I've been taking Glivec since July 2004.

There's no minimum time to be on Glivec, you simply have to have been PCR-U for 2 years in a row.

My first PCR-U was in July 2006, but then I had 2 minor positives in March 2007 &  March 2008, have now been negative since July 2008.

The STIM study is due to reopen here in a month or two, until then I'm taking my Glivec as normal.

Hope this helps,

Barbara

XXX

Hi Liz,

What you are doing is great and I believe this pioneering work will lead to a better understanding of the limits of our present technologies. The most important point in my case is to maintain my status for as long as possible. 

The limiting factor of PCR testing is the degree of accuracy of the results as "amplification" is involved to reach the tiny percentages we look at. At this level variations can easily occur. This is why it is of greater importance to look for a trend in the results.

But I love your courage and well done to your treating Physician. 

Hopefully we all face a future where a true Complete Molecular Response is possible for all. 

Hi, My father just attended the annual ESH conference held in Washington DC.  Not to frighten anyone - and I'm not sure of the details - but he said that there was significant discussion about disease dormancy.  In other words, patients can be molecular 0 for 20 years and then the disease resurges.  It was thought that when the disease returns after a prolonged dormancy, that it could be in a more aggressive form.

However, there is still a question of whether molecular 0 = cure.

I'm sure there must be abstracts from the 2010 ESH conference online.  The scientists in attendance are the best and brightest from around the world.

Best of luck.

Tracey

 

Hi Tracey,

Wow that is a bit scary actually.

A few questions though, how do they know? considering TKI's have only been around for approx 10 years? 

Does that apply to all TKI's or just Glivec?

I don't think many people dare to believe that whilst taking Glivec a molecular 0 = cure, I think its just a great way of controlling it ATM. Coming off Glivec would definitely be a huge risk.

I'll be asking my consultant about this next month. 

Thanks Liz. x

Hiya Tracey,

one more question.

Is this if we stopped Glivec or even if we stayed on it, we can expect for it to come back more aggressive in 20 years?

As I understand it, there is zero, and there is zero.

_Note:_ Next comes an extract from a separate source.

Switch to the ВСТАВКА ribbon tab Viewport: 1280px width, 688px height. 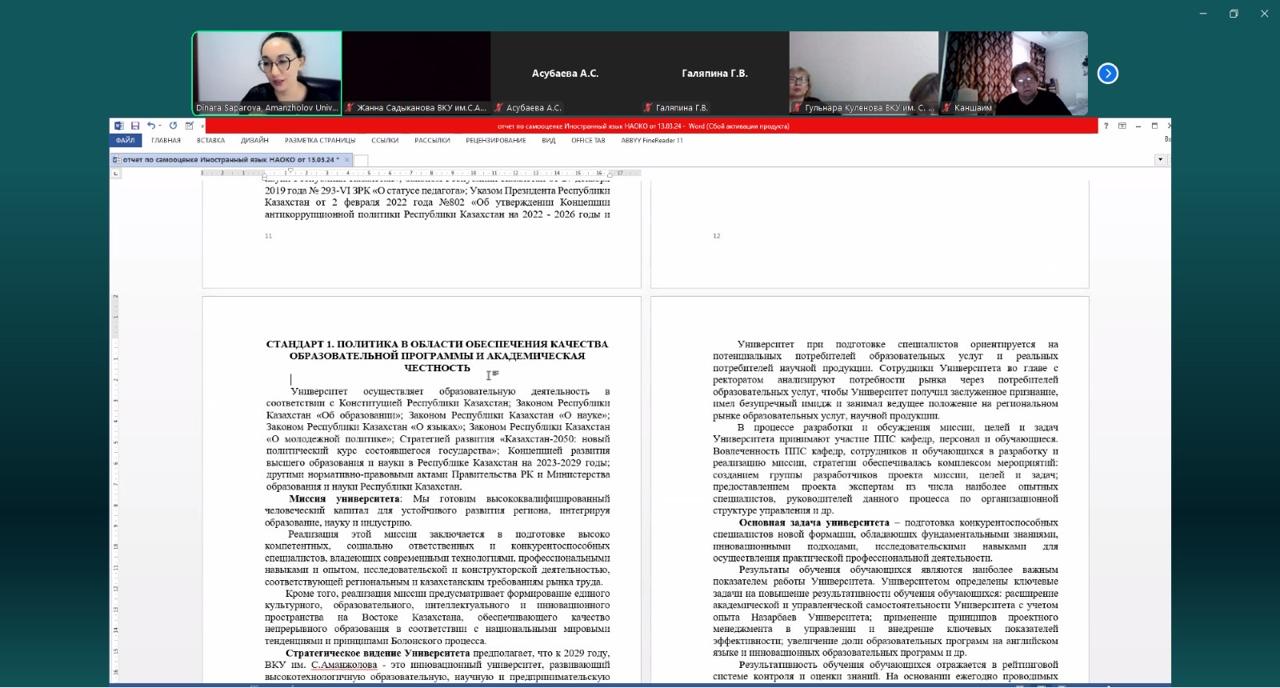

In other words, PCRU as currently measured isn't necessarily zero at all and those that are PCRU will have different depths of response. Some may be just beyond a 4.5 log reduction, and others may be 5, 6, 7, 8 or even more below. The problem is, current PCR testing doesn't tell you where beyond 4.5 log reduction you are.  And that's part of the answer to "how do they know" - there's research trying to correlate those who maintain PCRU off Glivec (and it could indeed be any other TKI) and the depth of response beyond PCRU which can be measured using more sensitive techiniques.  This is coupled with investigation into immune therapies (vaccines) to stimulate the body's own defences to keep anything residual in check, and research into ways to deal with leukaemic stem cells that may (or probably do) survive Glivec.

All of this is happening now for several reasons - we don't know the long term effects of TKIs (ie what the adverse events may be in 20 years - hopefully nothing) but we are learning much more about individual responses to them, and that they vary from  minor and major, to PCRU and deep PCRU, and all at different speeds (which may or may not be an indication of how stable PCRU may be if the drugs are stopped).  This means that long term strategies will vary for different patients. But all of this is at a still very early stage. Still, huge amount of progress in 10-15 years already.